Assignment =>
Retype every line from the start of the entries below down to the line with "Pin It (284, 1120)", both ends included; skip the pictures.

Items from a data source

************

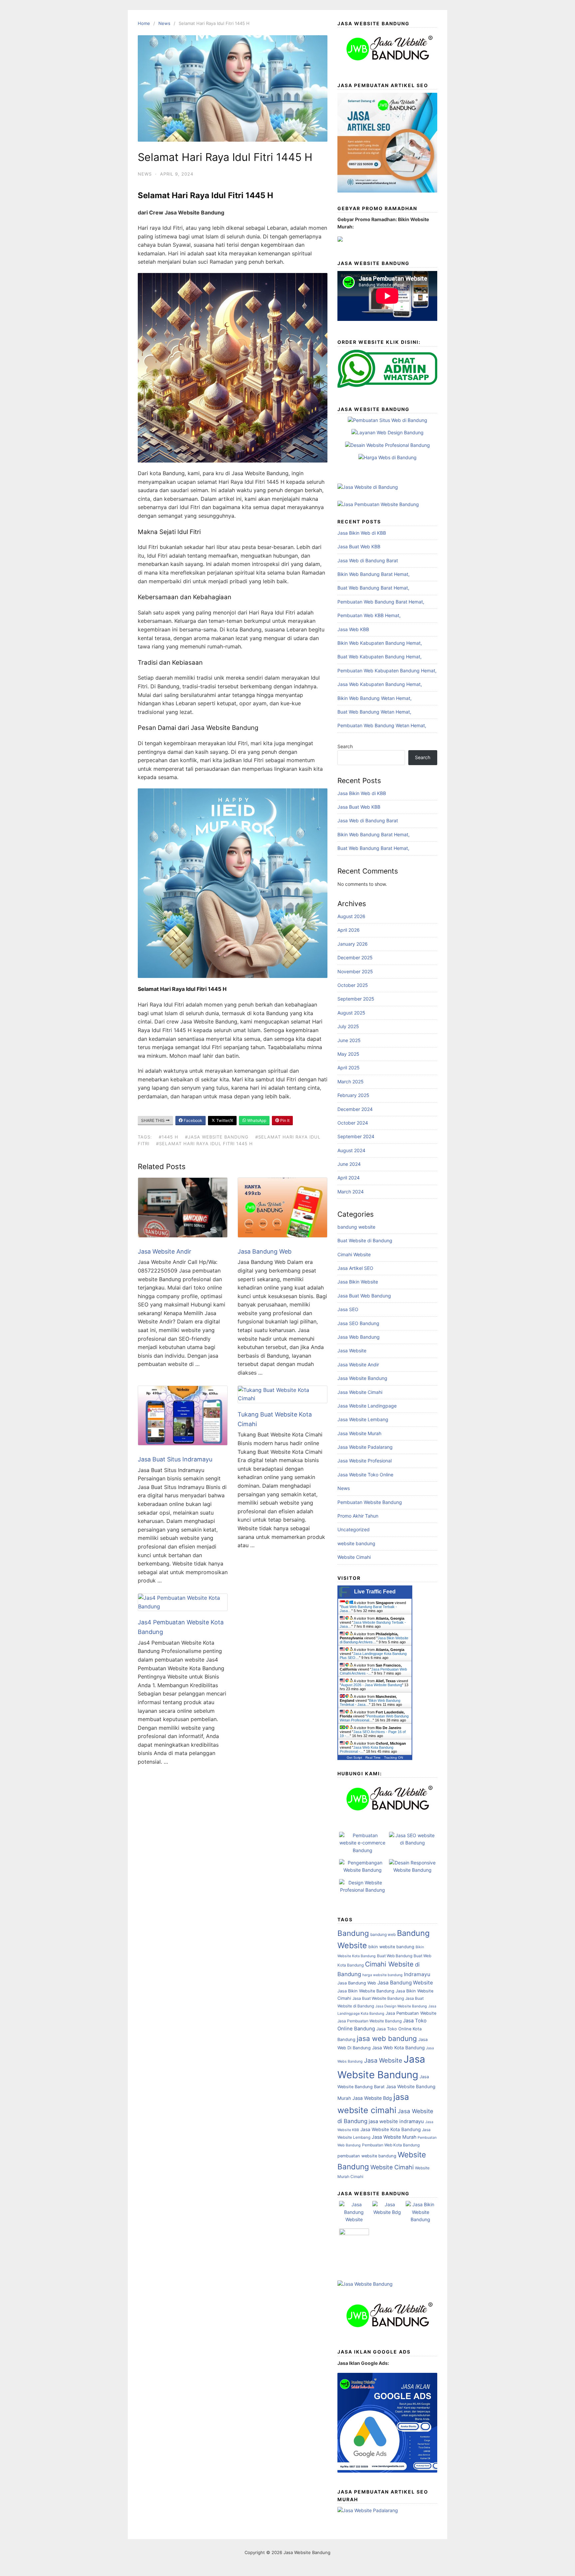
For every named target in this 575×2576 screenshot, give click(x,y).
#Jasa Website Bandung (217, 1137)
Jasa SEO (347, 1309)
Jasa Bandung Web (264, 1251)
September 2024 (355, 1136)
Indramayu (417, 1974)
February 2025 (353, 1095)
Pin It (284, 1120)
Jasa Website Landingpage (367, 1406)
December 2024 (355, 1109)
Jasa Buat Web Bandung (364, 1295)
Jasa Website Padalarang (365, 1447)
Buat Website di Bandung (364, 1240)
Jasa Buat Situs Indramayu (175, 1459)
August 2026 (351, 916)
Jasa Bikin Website (357, 1282)
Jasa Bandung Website (405, 1982)
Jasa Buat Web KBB (358, 546)
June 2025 (349, 1040)
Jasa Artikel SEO (355, 1268)
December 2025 (355, 957)
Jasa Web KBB (353, 629)
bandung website (356, 1227)
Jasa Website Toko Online (365, 1474)
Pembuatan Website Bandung (369, 1502)
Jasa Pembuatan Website (411, 2013)
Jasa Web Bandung (358, 1337)
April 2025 (348, 1067)
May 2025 (348, 1054)
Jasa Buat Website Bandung (378, 1998)
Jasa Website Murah (359, 1433)
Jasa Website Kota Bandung (390, 2129)
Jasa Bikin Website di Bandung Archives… (374, 1640)
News (164, 23)
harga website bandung (382, 1975)
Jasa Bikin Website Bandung (365, 1990)
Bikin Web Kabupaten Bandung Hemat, (379, 643)
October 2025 (352, 985)
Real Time (373, 1757)
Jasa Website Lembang (362, 1419)
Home (144, 23)
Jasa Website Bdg (372, 2098)
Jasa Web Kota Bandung (398, 2047)
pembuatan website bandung (366, 2155)
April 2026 (348, 930)
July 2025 (348, 1026)
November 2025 (355, 971)
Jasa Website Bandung (362, 1378)
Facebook (192, 1120)
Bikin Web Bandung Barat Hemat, (373, 574)
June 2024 (349, 1164)
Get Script (354, 1757)
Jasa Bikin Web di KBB (361, 533)
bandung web (383, 1934)
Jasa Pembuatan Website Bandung (369, 2020)
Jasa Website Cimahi (359, 1392)
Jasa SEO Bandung (358, 1323)
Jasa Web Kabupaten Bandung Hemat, (379, 684)
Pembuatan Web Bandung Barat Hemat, (380, 602)
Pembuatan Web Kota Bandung (391, 2144)
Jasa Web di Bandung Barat (367, 560)
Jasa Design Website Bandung (401, 2006)
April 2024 (348, 1177)
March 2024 (350, 1191)
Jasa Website (351, 1350)
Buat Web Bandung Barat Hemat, (373, 588)
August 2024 (351, 1150)
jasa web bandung (387, 2038)
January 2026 (352, 944)
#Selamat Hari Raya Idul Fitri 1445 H (204, 1143)
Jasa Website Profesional (364, 1460)
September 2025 (355, 999)
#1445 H (168, 1137)
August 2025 (351, 1013)
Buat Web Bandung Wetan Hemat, (374, 712)
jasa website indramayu (396, 2121)
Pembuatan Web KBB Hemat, (369, 615)
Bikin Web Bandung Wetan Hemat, (374, 698)
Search (345, 746)
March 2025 (350, 1081)
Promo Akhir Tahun (357, 1516)
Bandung (353, 1933)
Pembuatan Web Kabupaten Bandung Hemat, (387, 670)
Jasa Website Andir (164, 1251)
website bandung (356, 1543)
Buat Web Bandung (394, 1955)
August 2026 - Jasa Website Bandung (371, 1685)
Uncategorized (353, 1529)
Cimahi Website (354, 1254)
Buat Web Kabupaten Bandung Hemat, (379, 656)
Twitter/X (224, 1120)
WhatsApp (256, 1120)
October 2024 (352, 1123)
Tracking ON (393, 1757)
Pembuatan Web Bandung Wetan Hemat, (381, 725)
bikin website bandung (391, 1946)
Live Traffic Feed (375, 1591)
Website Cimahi (354, 1557)
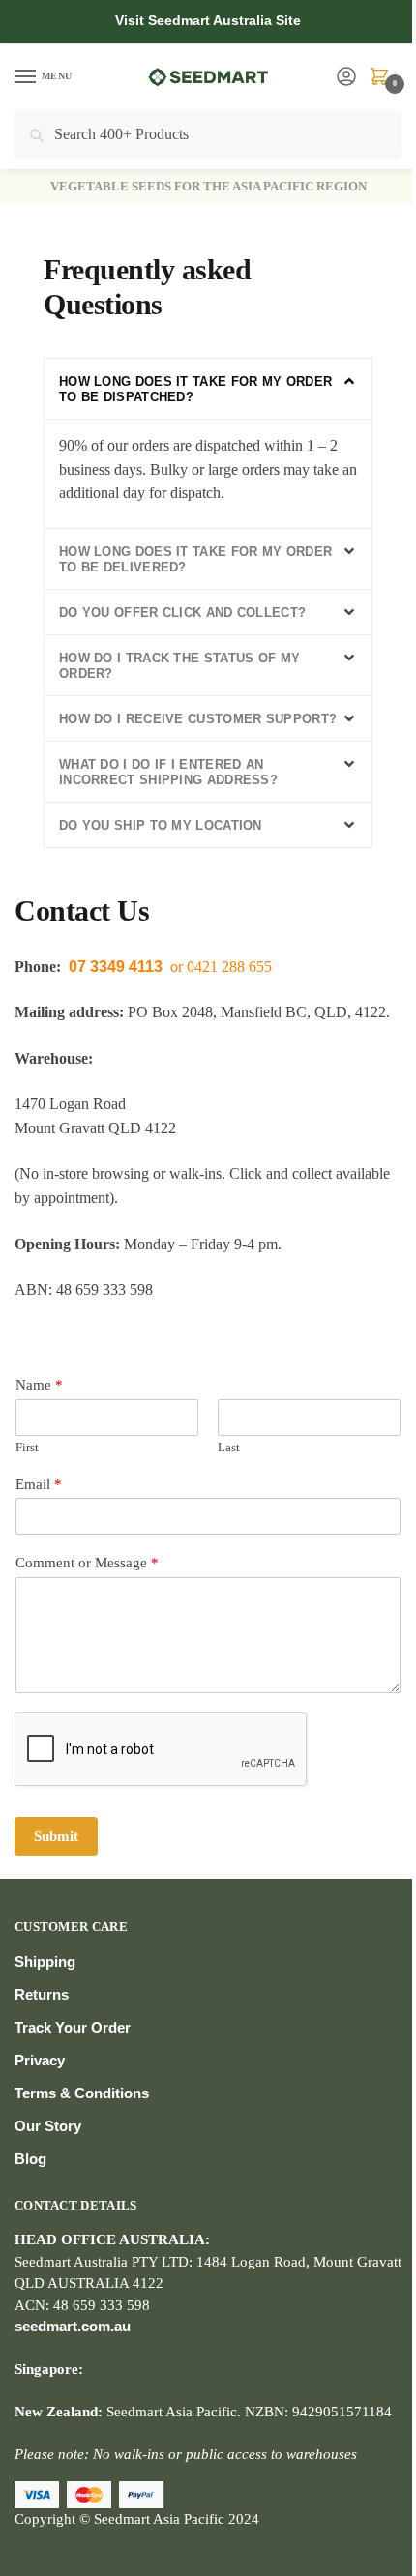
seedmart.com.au (73, 2326)
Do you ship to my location (160, 825)
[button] (208, 389)
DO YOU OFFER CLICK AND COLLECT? (182, 612)
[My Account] (346, 78)
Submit (56, 1836)
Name (39, 1384)
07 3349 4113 (116, 966)
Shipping (45, 1961)
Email (38, 1484)
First (27, 1447)
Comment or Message (87, 1562)
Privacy (40, 2060)
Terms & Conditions (82, 2093)
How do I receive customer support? (198, 719)
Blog (30, 2159)
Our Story (48, 2126)
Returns (42, 1994)
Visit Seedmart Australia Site (208, 20)
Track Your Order (73, 2027)
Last (229, 1447)
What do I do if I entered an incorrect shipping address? (168, 772)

************

Result for this exercise =>
For every named target in this 575×2576 screenshot, give click(x,y).
#Jasa Website Bandung (217, 1137)
Jasa SEO (347, 1309)
Jasa Bandung Web (264, 1251)
September 2024 (355, 1136)
Indramayu (417, 1974)
February 2025 (353, 1095)
Pin It (284, 1120)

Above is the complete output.